Savona. La previsione della velocità del vento a medio e breve termine è il fulcro del progetto europeo Vento e Porti, che oggi fa tappa a Savona (sala conferenze NH Hotel ore 14,30) e vede insieme l’Autorità Portuale di Savona, la Chambre de Commerce et d’Industrie de Bastia et de la Haute Corse, l’Autorità Portuale di Genova, l’Autorità Portuale di La Spezia, l’Autorità Portuale di Livorno e il DICAT (dipartimento di ingegneria delle costruzioni, dell’ambiente e del territorio) dell’ Università degli Studi di Genova. E sarà proprio Giovanni Solari del DICAT a parlare degli obiettivi del progetto seguito dagli interventi di Rossana Varna (AP Savona), di Pompeo Mazzeo, Finporto, e di Giuseppe Canapa (AP Genova capofila del progetto). A portare i saluti del Porto di Savona il presidente dell’Autorità portuale Rino Canavese.
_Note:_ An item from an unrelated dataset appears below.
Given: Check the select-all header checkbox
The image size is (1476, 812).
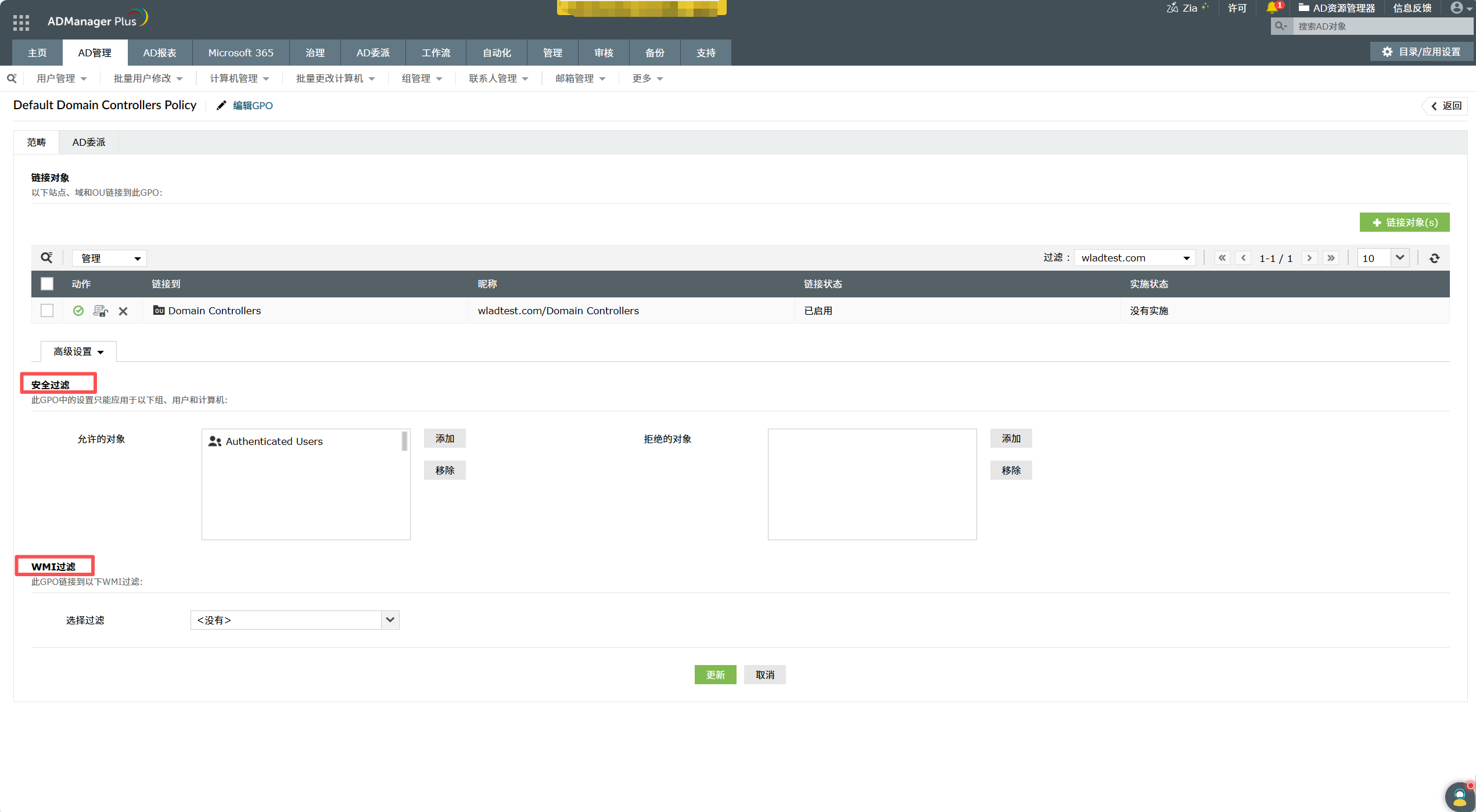Looking at the screenshot, I should click(x=47, y=284).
Scopo del progetto è quello di elaborare un modello per la previsione del vento atteso in ogni diversa zona del porto, accessibile in tempo reale via web ( WEB GIS). Questo incontro fa parte dei cinque seminari intermedi, l’ultimo dei quali oggi a Savona, per valutare localmente i primi riscontri sul campo e le eventuali criticità dei sistemi installati, del modello previsionale e della sua fruibilità. Le informazioni acquisite saranno fruibili in primo luogo da Autorità portuale, Capitaneria di Porto, Piloti, ma anche dai diversi stakeholder della comunità portuale per meglio organizzare le attività operative e per porre in essere tutte quelle azioni di prevenzione volte a individuare e definire le situazioni di rischio e le soluzioni più idonee nei diversi casi, al fine di meglio tutelare la sicurezza di chi lavora.
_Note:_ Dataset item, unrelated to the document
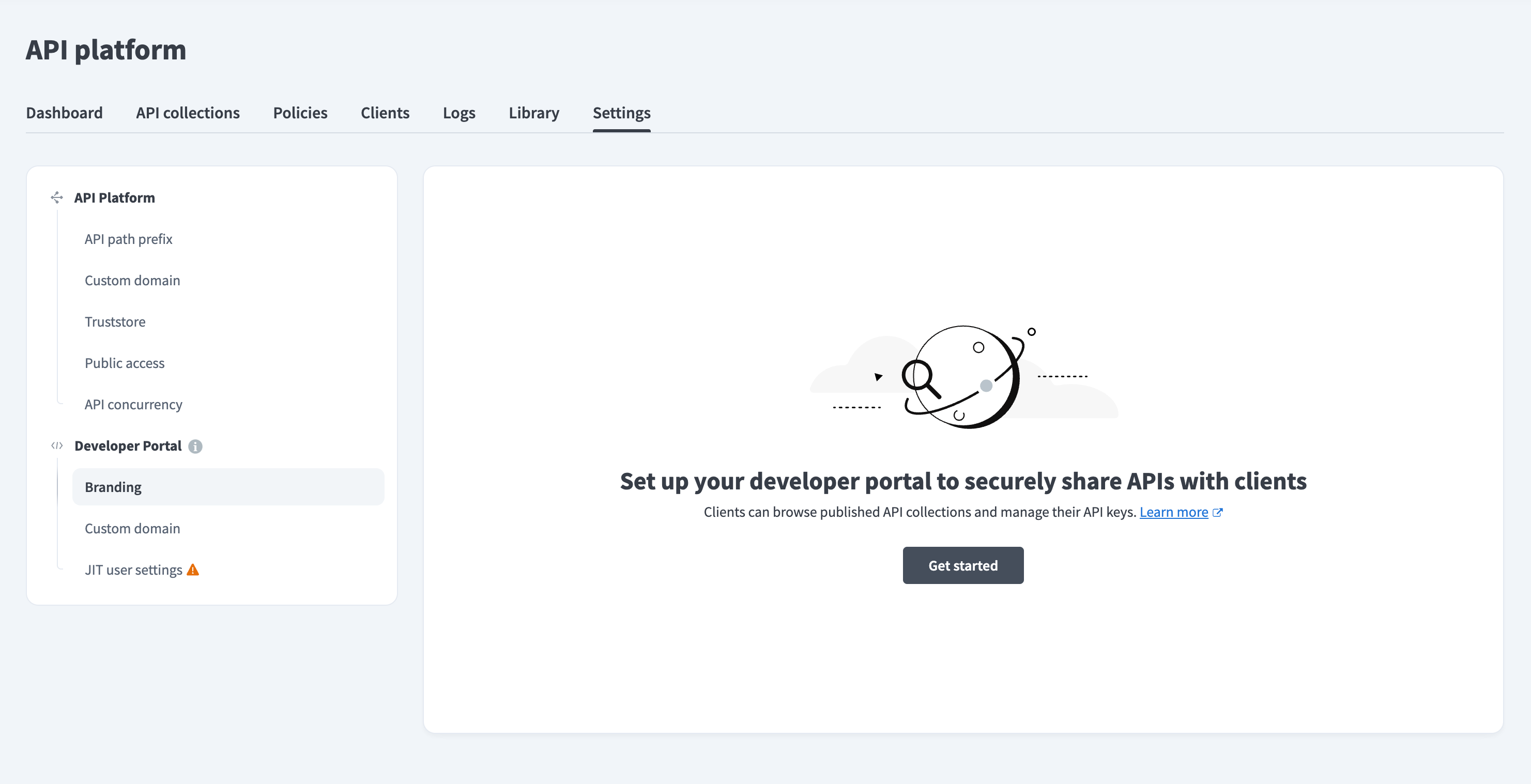The width and height of the screenshot is (1531, 784).
Task: View the Logs tab
Action: [459, 112]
La previsione del vento per la gestione e la sicurezza delle aree portuali trae origine dall’esigenza di “gestire” l’impatto del vento forte sia dal punto di vista della sicurezza sia dell’operatività in banchina e per le imbarcazioni in fase di attracco, ma anche sotto il profilo ambientale e per le pesanti difficoltà che si riverberano sull’accessibilità al porto e sul traffico cittadino.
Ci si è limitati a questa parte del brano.